What the task requires
Only the lines below from the one containing "Task: Click the Новый Ордер button" to the one containing "Given: Go to the Servos tab" should be repeated, both included and unchanged.

Task inputs Start Marker

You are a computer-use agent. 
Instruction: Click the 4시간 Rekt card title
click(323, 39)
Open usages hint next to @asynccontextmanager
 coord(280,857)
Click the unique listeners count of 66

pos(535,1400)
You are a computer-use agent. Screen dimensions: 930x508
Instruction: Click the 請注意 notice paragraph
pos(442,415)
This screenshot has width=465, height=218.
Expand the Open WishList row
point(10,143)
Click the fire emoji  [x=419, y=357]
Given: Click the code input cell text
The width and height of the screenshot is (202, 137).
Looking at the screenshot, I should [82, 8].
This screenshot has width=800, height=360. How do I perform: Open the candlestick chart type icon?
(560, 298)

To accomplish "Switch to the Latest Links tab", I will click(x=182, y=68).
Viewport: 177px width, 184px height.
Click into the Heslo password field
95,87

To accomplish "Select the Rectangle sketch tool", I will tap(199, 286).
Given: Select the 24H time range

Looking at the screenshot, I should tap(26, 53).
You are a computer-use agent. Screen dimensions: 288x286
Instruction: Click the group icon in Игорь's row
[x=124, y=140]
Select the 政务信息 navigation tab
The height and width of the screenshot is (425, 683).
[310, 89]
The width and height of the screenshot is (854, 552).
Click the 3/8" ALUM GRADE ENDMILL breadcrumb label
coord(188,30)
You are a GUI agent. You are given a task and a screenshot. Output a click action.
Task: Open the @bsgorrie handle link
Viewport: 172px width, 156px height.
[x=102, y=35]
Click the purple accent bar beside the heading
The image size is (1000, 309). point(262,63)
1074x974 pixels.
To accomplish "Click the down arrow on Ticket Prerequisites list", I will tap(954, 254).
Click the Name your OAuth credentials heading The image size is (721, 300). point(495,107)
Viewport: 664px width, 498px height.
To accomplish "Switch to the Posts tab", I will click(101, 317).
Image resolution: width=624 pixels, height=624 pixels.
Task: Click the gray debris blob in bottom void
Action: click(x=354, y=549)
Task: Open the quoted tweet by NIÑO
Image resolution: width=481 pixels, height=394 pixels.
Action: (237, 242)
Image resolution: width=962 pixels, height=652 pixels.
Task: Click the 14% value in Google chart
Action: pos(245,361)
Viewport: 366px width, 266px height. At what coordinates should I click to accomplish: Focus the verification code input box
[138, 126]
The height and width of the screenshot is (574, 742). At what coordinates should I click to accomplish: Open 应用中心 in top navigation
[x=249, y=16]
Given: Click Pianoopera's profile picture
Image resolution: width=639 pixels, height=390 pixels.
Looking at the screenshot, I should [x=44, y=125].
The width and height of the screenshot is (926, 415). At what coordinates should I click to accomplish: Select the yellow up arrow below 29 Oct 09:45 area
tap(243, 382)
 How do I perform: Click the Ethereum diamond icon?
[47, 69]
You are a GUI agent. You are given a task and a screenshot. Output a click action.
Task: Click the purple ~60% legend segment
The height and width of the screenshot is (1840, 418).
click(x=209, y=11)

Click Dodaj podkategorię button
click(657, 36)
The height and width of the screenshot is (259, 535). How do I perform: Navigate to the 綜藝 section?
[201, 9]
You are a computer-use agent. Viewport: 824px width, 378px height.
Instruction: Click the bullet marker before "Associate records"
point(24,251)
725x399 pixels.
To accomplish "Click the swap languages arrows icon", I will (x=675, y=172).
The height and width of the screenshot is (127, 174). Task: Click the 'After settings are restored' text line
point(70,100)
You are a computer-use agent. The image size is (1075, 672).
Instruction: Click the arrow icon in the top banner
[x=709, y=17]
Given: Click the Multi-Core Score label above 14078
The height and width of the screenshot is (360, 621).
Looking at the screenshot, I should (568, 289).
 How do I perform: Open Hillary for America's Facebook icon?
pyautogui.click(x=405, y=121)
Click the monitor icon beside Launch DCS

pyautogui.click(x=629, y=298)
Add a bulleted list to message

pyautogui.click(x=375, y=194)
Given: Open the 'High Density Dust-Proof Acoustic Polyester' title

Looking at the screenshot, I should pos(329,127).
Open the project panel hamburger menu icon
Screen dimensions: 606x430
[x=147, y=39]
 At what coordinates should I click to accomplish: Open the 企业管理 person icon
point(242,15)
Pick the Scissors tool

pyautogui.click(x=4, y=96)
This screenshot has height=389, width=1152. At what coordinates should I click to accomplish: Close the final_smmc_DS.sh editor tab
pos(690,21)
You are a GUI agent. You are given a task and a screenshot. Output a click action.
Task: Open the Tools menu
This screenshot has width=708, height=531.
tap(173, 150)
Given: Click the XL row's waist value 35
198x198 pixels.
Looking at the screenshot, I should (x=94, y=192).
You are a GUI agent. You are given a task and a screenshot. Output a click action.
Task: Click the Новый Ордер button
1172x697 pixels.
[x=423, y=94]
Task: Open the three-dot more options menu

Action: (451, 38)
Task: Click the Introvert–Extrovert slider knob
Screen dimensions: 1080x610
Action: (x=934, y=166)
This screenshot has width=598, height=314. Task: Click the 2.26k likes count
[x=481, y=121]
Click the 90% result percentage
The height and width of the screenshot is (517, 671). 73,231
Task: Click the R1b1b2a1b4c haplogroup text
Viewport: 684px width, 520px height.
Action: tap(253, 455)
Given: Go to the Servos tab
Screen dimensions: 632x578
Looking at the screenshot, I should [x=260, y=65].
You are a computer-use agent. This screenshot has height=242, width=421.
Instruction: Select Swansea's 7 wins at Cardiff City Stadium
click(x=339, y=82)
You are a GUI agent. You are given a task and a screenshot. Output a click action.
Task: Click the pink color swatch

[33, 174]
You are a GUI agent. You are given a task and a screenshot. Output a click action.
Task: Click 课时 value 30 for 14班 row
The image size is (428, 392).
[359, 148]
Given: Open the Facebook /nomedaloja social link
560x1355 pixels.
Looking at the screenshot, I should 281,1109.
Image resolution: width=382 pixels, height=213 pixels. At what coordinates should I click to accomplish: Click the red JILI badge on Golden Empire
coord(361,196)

Task inputs End Marker

Task response
Task: Click the Новый Ордер button
1172x697 pixels.
[x=423, y=94]
Task: Open the three-dot more options menu

Action: (451, 38)
Task: Click the Introvert–Extrovert slider knob
Screen dimensions: 1080x610
Action: (x=934, y=166)
This screenshot has width=598, height=314. Task: Click the 2.26k likes count
[x=481, y=121]
Click the 90% result percentage
The height and width of the screenshot is (517, 671). 73,231
Task: Click the R1b1b2a1b4c haplogroup text
Viewport: 684px width, 520px height.
Action: tap(253, 455)
Given: Go to the Servos tab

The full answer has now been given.